Prompt: Return only what runs from the line containing "Click the DCL red 12% bar segment" through the last line of the entries below, exactly, omitting pictures.

Information provided:

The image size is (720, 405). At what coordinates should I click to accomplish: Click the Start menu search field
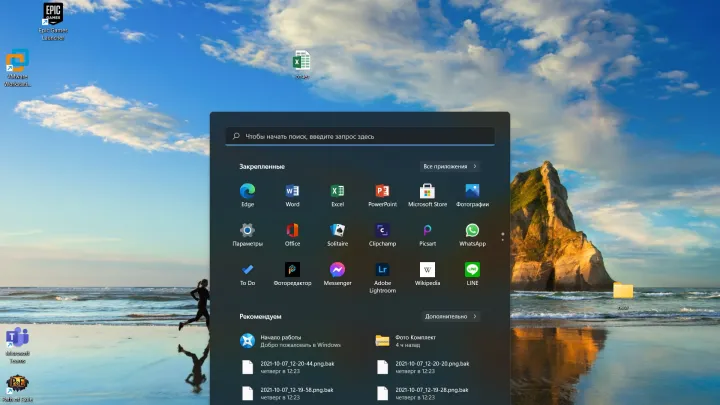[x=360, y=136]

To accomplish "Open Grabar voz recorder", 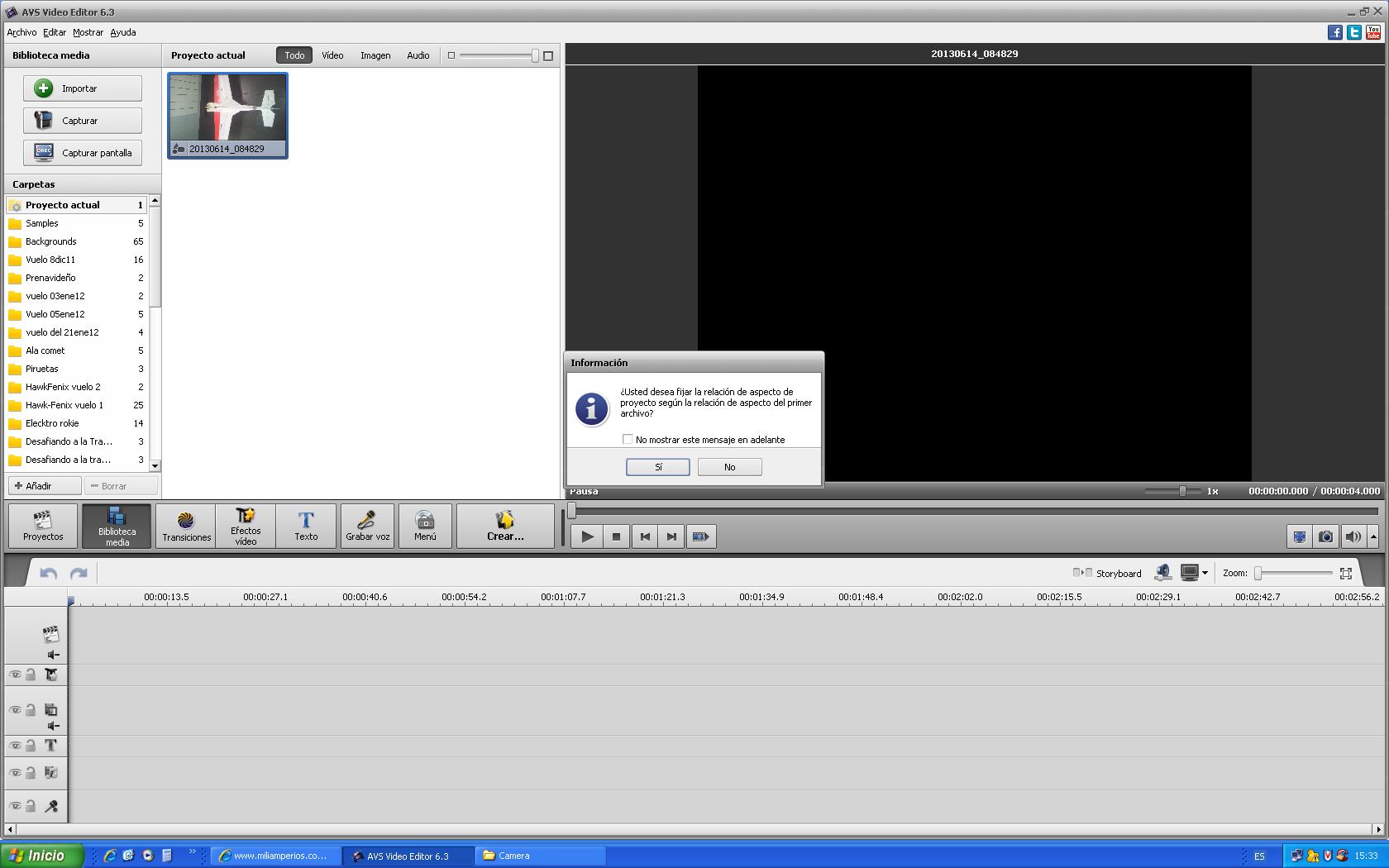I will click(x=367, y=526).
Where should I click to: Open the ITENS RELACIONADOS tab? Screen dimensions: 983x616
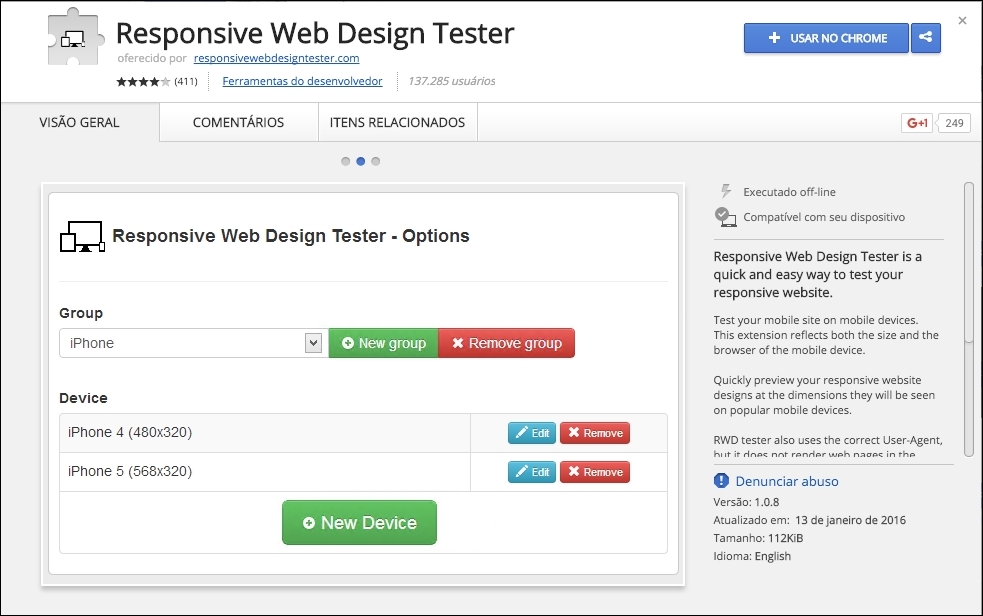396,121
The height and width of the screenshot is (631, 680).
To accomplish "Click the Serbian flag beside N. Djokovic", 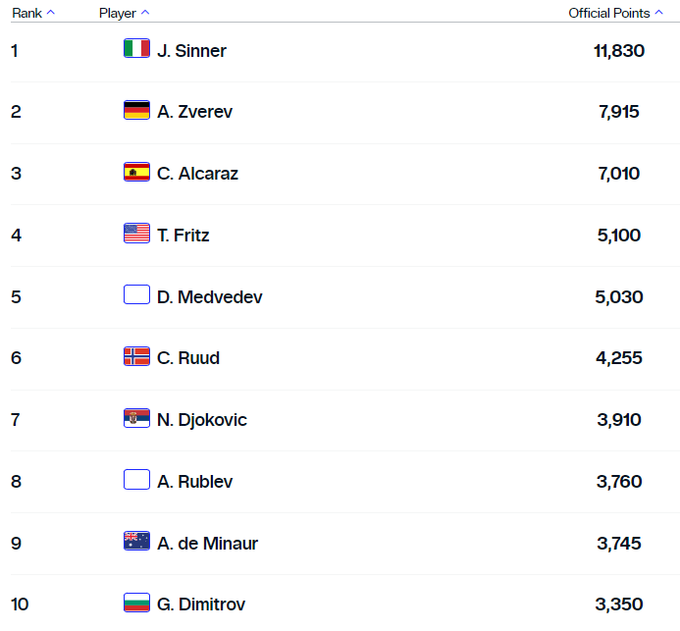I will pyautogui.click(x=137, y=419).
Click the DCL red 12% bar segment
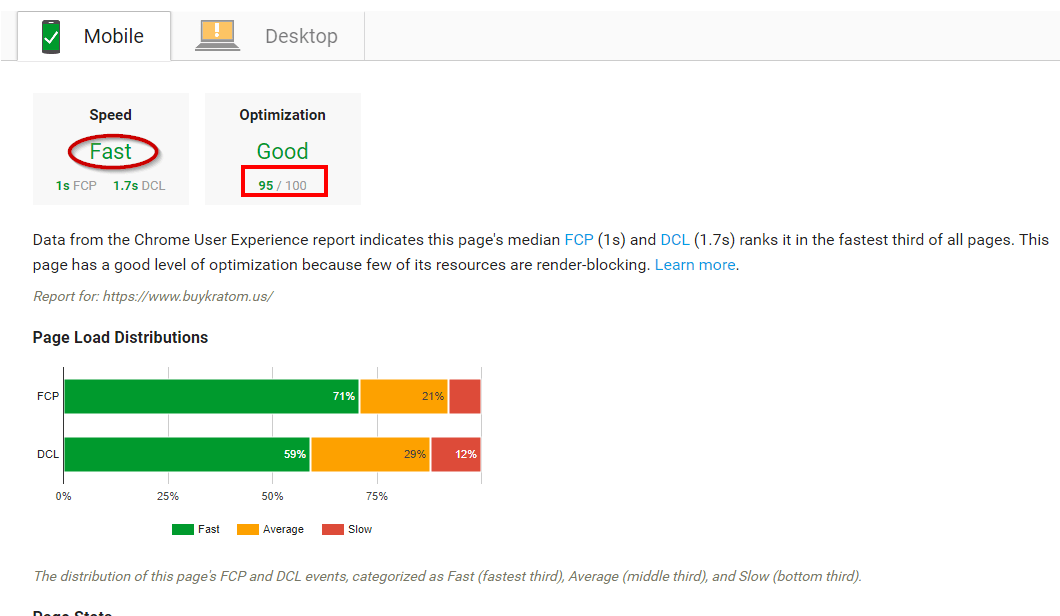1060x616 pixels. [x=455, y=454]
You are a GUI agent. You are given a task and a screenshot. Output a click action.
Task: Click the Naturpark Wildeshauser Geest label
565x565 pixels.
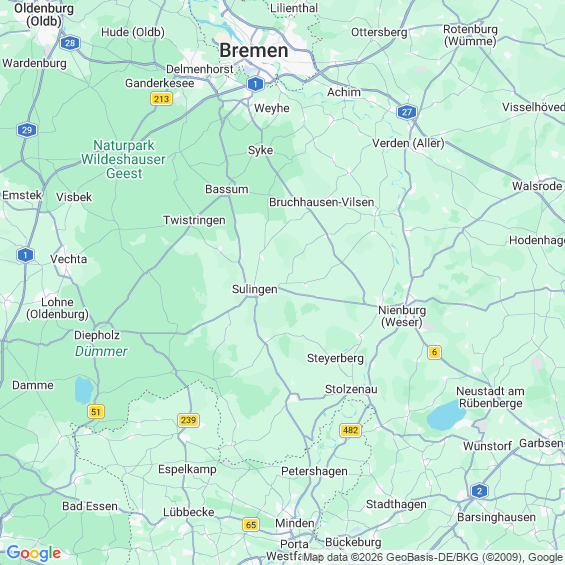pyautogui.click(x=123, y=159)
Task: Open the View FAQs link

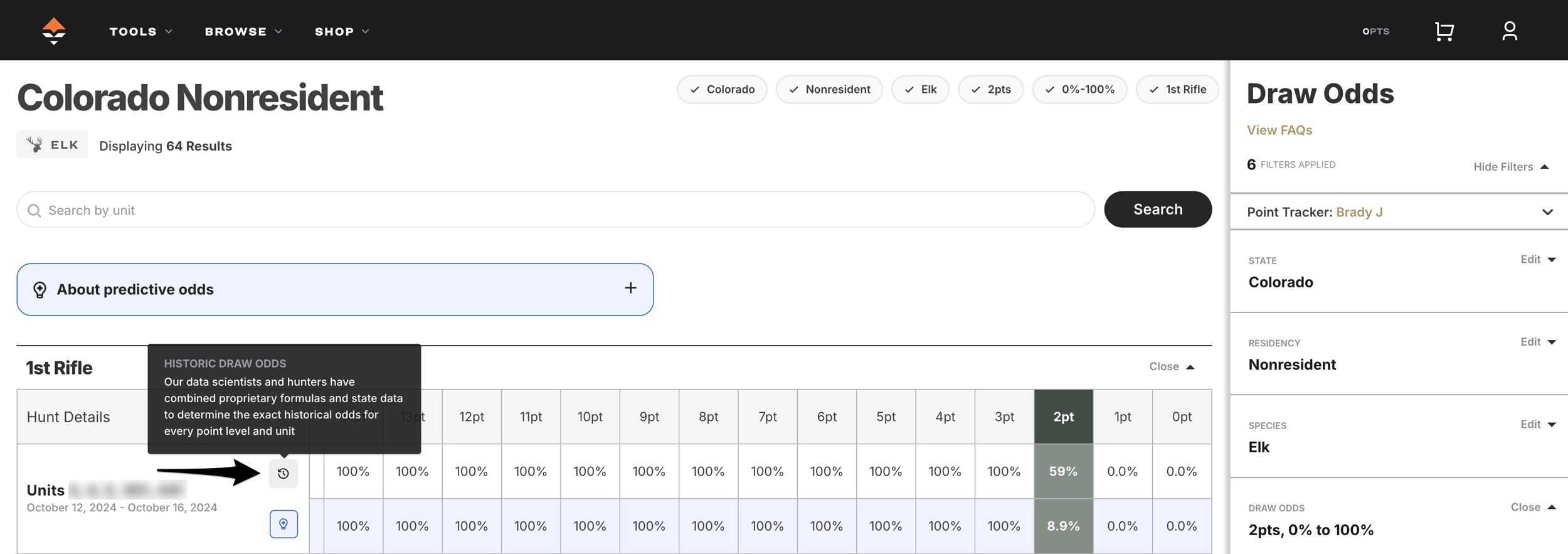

Exercise solution:
Click the DCL red 12% bar segment
1060x616 pixels. [x=455, y=454]
You are a GUI agent. You are given a task and a screenshot. Output a click action.
Task: Click the Naturpark Wildeshauser Geest label
565x565 pixels.
pyautogui.click(x=123, y=159)
Task: Open the View FAQs link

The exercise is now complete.